**Objective**
Convert the lines below into a Markdown table with the columns "Row" and "Line text", numbering each row and skipping blank lines. Omit the pictures.

**Information supplied**
-*-

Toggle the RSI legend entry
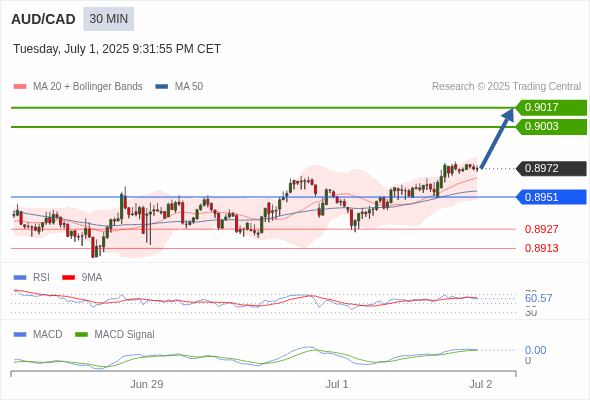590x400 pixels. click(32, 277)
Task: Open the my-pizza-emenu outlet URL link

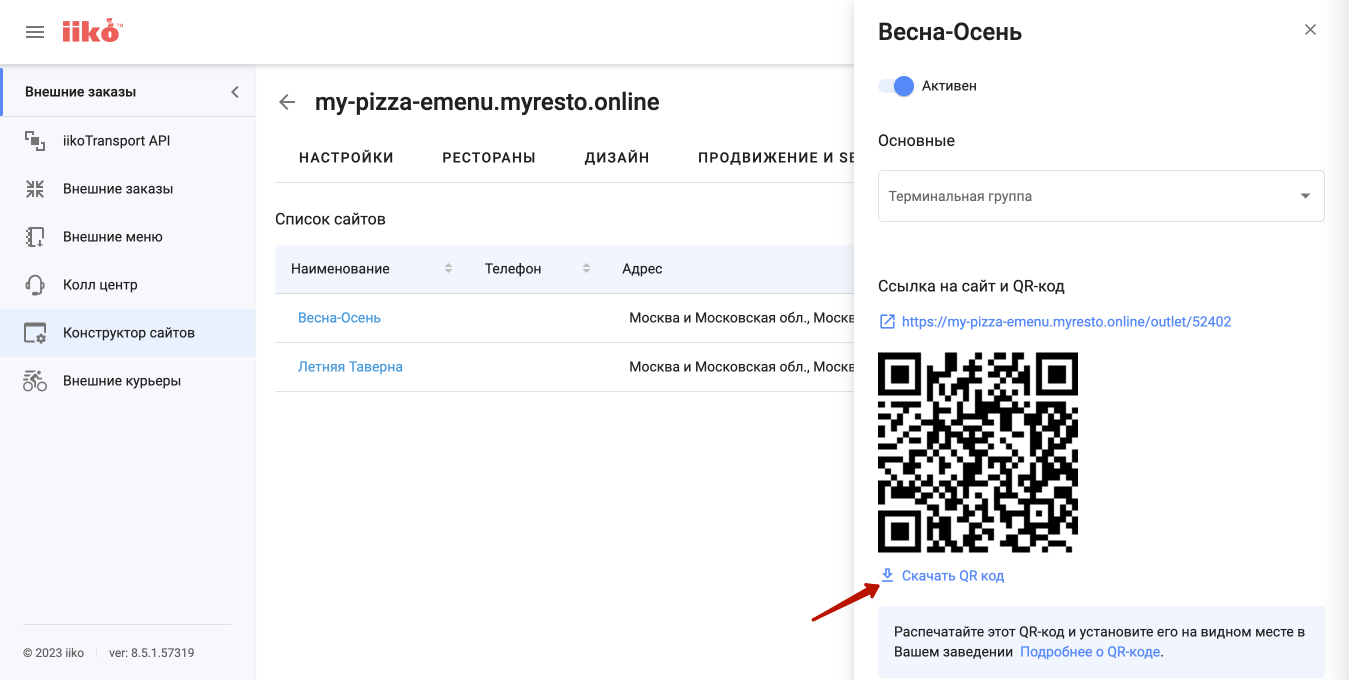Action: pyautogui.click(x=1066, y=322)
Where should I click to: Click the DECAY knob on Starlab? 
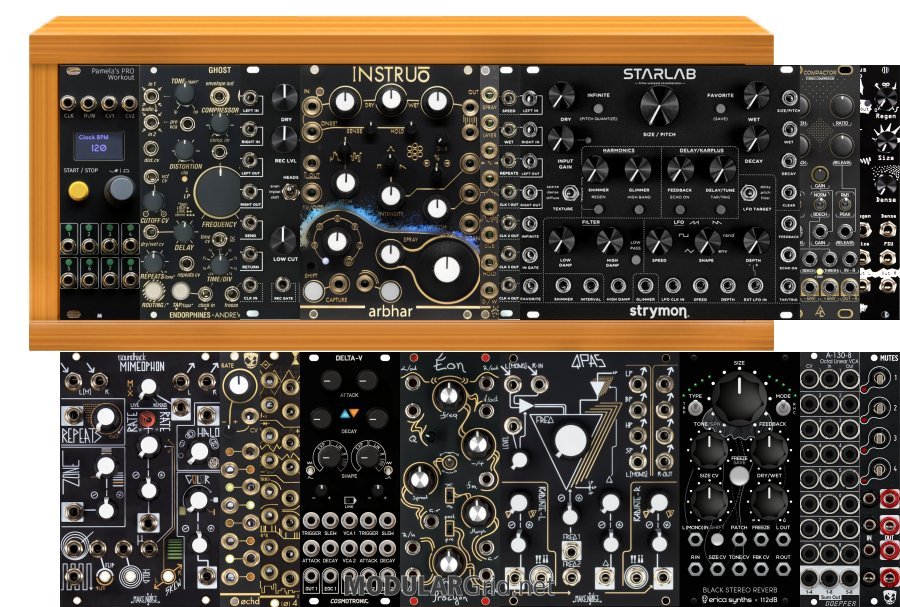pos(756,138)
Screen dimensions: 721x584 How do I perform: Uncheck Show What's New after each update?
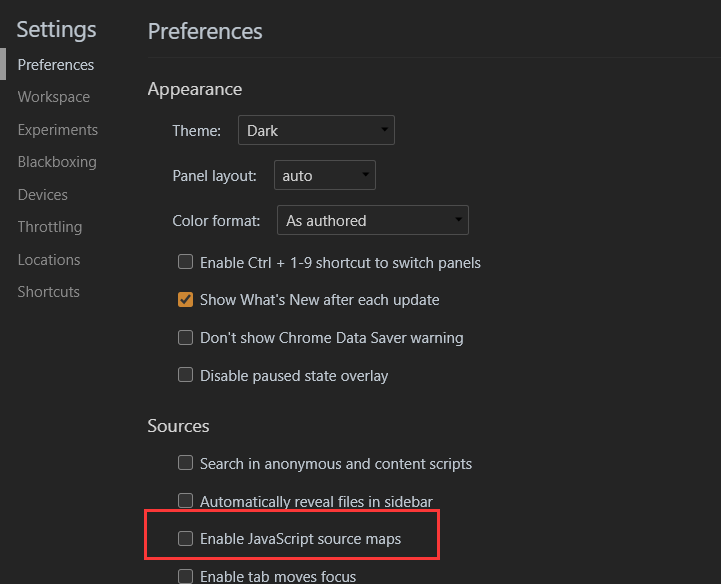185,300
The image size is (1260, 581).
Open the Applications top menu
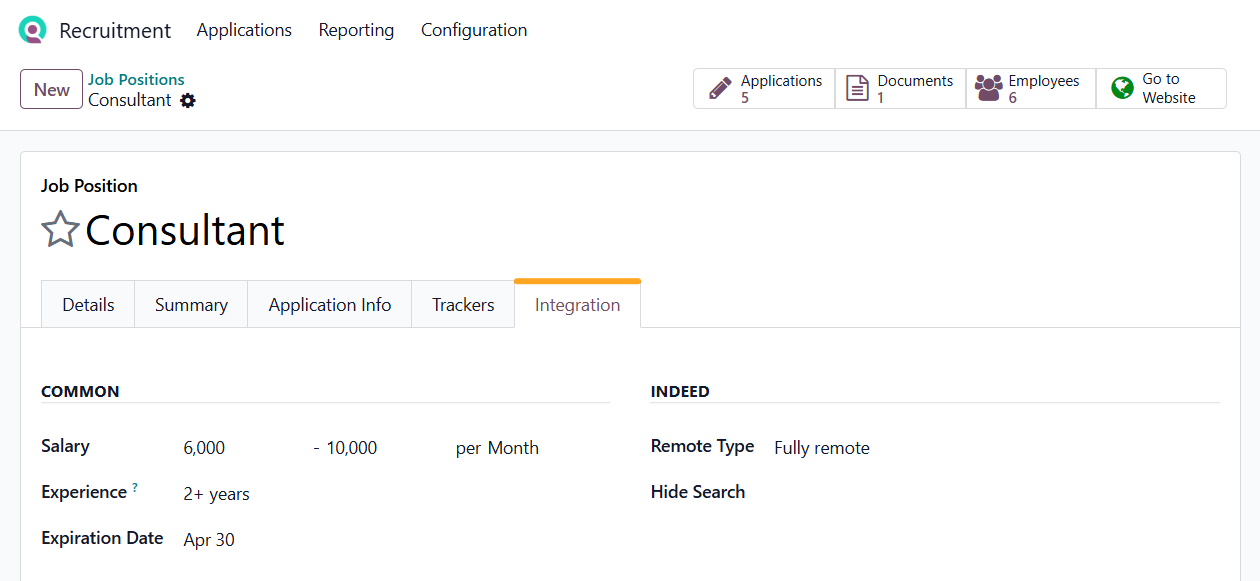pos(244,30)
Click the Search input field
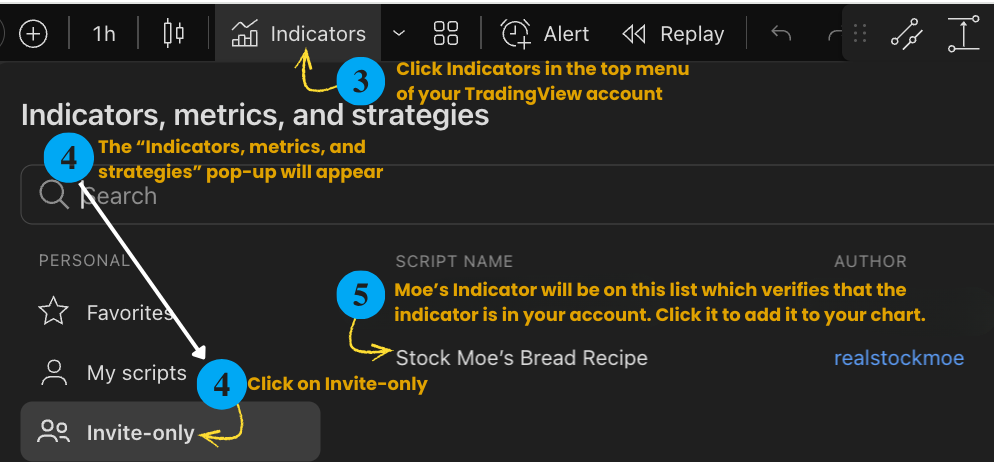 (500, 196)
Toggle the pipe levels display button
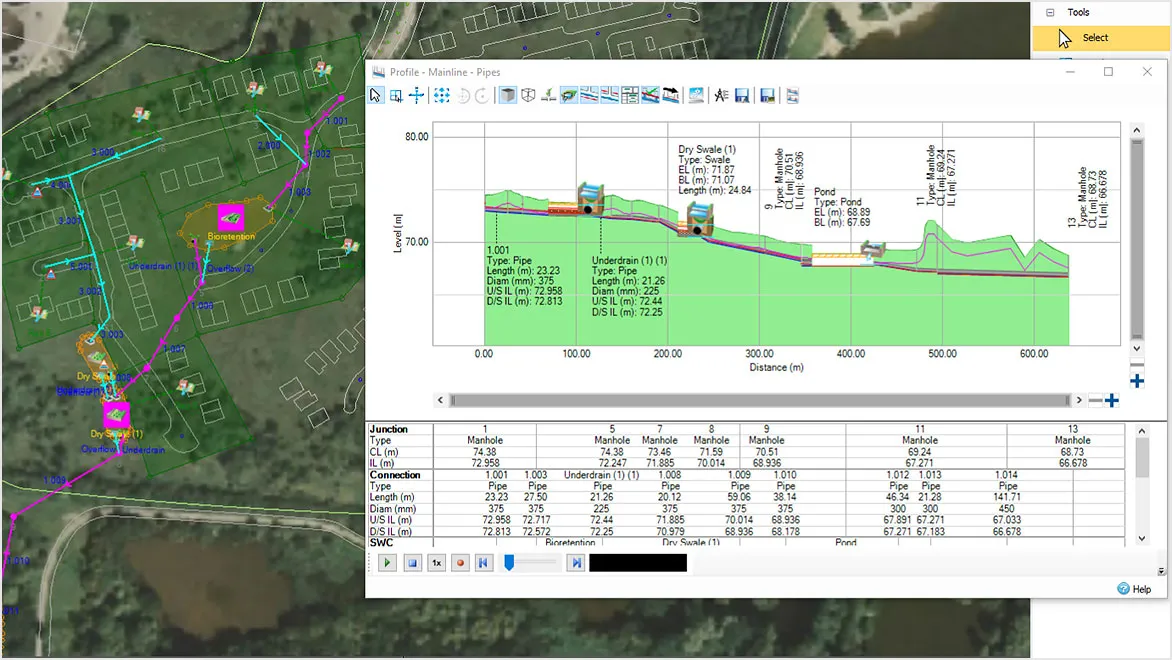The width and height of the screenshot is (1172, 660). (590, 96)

-*-

**The solution**
| Row | Line text |
|---|---|
| 1 | Toggle the RSI legend entry |
| 2 | 590x400 pixels. click(32, 277) |
| 3 | Task: Open the my-pizza-emenu outlet URL link |
| 4 | Action: pyautogui.click(x=1066, y=322) |
| 5 | Where should I click to: Click the DECAY knob on Starlab?  |
| 6 | pos(756,138) |
| 7 | Screen dimensions: 721x584 How do I perform: Uncheck Show What's New after each update? |
| 8 | 185,300 |
| 9 | The image size is (1260, 581). |
| 10 | Open the Applications top menu |
| 11 | pos(244,30) |
| 12 | Click the Search input field |
| 13 |  (500, 196) |
| 14 | Toggle the pipe levels display button |
| 15 | The width and height of the screenshot is (1172, 660). (590, 96) |